Showing the solution using Remy's comments (and using GetFileName() from above):

// Add each attachment in Attachments
for Attachment in Attachments do begin
  // Make sure file name exists before trying to add
  if FileExists(Attachment) then begin
     with TIdAttachmentFile.Create(MessageParts, Attachment) do begin
       Filename := GetFileName(Attachment);
     end;
  end;
end;
3
delphiindyemail-attachments
Exactly what did you pass to ExtractFileName?David Heffernan
I called ExtractFileName(attachment); where 'attachment' is '//server/files/attachments/MyAttachment.pdf'BrianKE
It's better if you post the solution at the bottom of Remy's accepted answer. Question is just for... question. Feel free to edit someone else posts, SO is a place to share knowledge ;)bluish

3 Answers

2
votes

Windows may recognize '/' as a path delimiter, but the RTL does not. Local paths and UNC paths alike must use '\' instead. You will have to normalize your filename string from '/' to '\' before passing it to Indy, such as with UnixPathToDosPath().

2
votes

You can create the TIdAttachmentFile with only the filename you want the attachment to have. After construction, set the StoredPathName property of the attachment to the full path.

var
  a: TIdAttachmentFile;
  FileName: string;

...

  FileName := ExtractFilePath(AttachmentPath);
  a := TIdAttachmentFile.Create(MessageParts, FileName);
  a.StoredPathName := AttachmentPath;
0
votes

The call to TIdAttachment.Create includes its own ExtractFilename call, so you don't need to call it ahead of time - it needs that path to find your files.

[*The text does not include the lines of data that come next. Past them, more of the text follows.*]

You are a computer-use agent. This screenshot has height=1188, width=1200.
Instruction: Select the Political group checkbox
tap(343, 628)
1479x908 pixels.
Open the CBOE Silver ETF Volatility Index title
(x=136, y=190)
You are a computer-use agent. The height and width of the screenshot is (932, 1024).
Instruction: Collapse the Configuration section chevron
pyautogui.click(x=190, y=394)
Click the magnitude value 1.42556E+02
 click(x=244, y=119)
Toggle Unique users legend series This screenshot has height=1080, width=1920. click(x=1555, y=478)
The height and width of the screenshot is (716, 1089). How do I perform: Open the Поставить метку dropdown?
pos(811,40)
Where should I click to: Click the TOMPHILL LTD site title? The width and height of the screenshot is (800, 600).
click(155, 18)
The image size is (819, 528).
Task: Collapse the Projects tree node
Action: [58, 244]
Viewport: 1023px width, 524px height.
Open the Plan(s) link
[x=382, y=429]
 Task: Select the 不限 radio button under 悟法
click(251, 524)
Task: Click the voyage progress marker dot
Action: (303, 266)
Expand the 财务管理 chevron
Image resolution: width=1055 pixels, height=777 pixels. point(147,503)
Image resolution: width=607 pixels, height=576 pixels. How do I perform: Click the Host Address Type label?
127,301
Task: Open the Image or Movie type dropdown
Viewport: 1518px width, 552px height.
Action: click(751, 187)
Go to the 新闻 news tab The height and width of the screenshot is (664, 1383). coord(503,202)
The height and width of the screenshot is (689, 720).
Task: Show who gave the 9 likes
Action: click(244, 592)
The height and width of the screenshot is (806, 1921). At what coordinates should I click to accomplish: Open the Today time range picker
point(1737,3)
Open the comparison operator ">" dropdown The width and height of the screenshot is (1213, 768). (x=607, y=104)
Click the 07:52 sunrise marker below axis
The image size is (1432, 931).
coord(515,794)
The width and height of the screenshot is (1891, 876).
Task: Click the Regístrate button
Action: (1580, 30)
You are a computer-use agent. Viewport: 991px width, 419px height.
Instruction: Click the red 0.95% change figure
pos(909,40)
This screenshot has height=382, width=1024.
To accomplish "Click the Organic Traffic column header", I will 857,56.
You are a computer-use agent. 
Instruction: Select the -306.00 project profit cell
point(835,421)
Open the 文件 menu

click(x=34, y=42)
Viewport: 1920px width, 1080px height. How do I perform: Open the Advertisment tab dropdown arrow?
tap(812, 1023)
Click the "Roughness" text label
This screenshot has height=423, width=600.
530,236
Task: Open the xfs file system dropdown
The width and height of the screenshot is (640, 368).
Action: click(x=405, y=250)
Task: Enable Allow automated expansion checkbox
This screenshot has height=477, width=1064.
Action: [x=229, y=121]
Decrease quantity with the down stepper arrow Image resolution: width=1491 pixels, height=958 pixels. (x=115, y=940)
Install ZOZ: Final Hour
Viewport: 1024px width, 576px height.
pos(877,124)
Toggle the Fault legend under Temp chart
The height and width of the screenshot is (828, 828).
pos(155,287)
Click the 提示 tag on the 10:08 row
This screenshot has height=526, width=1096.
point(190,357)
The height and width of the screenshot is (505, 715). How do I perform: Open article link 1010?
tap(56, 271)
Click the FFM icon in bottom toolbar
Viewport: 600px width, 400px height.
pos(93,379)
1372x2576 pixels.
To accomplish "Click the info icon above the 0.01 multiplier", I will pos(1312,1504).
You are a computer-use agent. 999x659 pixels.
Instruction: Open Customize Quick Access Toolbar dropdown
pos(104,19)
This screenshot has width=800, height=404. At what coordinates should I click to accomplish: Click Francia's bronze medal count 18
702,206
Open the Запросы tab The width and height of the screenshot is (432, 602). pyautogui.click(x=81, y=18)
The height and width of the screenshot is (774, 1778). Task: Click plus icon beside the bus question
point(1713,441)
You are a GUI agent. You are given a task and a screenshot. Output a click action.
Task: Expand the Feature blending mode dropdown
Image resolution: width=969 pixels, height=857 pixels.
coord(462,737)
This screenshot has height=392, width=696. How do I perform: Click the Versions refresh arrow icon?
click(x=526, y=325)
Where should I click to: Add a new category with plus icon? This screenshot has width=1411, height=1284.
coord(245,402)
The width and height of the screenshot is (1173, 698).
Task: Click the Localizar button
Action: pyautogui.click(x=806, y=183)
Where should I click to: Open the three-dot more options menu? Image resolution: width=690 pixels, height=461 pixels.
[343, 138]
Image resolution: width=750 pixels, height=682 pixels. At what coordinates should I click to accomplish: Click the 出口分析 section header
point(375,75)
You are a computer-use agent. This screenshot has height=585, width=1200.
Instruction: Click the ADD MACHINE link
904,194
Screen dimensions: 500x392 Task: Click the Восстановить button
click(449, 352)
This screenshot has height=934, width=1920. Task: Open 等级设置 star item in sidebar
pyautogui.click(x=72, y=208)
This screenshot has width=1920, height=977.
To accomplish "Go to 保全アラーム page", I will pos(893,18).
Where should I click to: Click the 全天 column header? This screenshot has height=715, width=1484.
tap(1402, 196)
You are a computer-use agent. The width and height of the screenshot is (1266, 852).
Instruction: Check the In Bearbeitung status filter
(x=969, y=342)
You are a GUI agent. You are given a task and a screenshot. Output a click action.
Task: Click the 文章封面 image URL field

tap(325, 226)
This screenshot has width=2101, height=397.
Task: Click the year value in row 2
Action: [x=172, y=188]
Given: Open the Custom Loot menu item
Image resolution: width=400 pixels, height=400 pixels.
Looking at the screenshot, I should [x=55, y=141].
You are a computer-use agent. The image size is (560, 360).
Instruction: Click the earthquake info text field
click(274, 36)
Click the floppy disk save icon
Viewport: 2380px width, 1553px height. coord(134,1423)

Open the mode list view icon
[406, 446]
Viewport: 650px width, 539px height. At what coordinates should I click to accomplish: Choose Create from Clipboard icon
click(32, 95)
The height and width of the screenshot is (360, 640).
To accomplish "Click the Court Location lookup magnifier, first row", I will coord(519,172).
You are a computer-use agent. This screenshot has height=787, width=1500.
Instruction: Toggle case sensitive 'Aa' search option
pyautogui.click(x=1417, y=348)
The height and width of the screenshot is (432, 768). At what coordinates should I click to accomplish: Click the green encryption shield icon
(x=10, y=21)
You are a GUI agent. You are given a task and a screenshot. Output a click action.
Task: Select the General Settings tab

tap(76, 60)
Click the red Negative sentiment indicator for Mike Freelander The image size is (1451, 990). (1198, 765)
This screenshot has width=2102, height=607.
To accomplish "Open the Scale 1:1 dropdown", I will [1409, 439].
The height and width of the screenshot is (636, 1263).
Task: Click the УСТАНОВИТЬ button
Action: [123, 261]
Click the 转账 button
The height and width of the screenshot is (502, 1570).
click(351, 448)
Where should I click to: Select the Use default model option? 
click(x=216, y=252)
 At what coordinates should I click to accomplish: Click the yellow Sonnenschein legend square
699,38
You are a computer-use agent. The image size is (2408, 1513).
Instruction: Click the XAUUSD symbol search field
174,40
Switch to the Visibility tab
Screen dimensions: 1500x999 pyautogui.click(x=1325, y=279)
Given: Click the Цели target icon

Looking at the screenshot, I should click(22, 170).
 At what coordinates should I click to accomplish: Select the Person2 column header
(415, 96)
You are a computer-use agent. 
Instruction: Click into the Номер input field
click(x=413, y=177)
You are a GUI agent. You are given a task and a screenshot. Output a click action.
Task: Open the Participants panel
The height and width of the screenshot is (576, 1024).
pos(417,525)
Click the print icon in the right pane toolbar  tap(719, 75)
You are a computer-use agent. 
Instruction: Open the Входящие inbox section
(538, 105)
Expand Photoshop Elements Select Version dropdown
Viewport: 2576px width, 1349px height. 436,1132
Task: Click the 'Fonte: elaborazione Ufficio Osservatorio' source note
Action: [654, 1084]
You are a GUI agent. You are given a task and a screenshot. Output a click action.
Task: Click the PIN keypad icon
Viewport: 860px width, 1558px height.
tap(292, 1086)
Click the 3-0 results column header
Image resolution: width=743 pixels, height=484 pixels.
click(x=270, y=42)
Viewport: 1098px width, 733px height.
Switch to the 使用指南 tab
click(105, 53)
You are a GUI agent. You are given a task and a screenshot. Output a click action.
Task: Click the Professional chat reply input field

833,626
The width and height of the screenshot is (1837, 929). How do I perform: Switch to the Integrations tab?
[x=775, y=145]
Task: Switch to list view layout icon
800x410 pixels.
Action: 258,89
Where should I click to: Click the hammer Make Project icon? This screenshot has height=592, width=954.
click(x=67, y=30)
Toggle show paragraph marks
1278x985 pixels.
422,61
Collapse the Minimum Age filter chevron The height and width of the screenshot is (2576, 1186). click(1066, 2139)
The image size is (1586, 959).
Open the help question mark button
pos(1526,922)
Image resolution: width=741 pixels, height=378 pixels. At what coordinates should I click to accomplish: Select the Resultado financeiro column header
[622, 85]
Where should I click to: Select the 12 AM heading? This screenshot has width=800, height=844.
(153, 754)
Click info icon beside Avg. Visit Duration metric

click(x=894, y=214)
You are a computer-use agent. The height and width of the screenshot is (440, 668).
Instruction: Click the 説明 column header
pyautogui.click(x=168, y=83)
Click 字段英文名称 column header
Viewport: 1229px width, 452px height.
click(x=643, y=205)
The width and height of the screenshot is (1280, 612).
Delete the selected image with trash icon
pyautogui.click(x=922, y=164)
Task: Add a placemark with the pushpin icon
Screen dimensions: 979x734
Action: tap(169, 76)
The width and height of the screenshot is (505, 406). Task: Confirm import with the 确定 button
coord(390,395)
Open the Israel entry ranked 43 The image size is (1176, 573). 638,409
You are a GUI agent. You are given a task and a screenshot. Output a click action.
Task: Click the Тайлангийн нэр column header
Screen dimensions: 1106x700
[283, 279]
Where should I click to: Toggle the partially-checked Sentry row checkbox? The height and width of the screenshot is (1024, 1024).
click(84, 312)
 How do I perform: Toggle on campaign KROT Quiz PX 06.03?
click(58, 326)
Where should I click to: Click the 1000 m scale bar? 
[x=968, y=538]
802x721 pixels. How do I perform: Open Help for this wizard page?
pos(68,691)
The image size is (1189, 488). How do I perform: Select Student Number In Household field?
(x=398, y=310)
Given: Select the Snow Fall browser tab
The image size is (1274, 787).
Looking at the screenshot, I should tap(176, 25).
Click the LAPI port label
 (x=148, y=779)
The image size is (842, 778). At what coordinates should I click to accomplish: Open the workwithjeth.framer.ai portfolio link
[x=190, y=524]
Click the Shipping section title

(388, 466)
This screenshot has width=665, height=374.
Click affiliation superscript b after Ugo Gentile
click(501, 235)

I think you're in a catch-22, you need to send the TidAttachment.Create a path that it understands because it uses the full path to add your file, then it extracts just the filename for you as you want to include in your message. I don't think it's working like you want because it can't perform the ExtractFilename part appropriately. So, rather than extract the filename, just form the path in a way the the TIdAttachment.Create can understand.

In this case, I'd try mapping a drive, and use the drive mapping as:

Z:\files\attachments\MyAttachment.pdf = //server/files/attachments/MyAttachment.pdf

Just pre-process your attachments replacing //server with Z:\ and / with \ then try it.

Edited to consider Remy's comment: Swap / chars to \ chars

\\server\files\attachments\myattachment.pdf

Then make the call to TIdAttachment.Create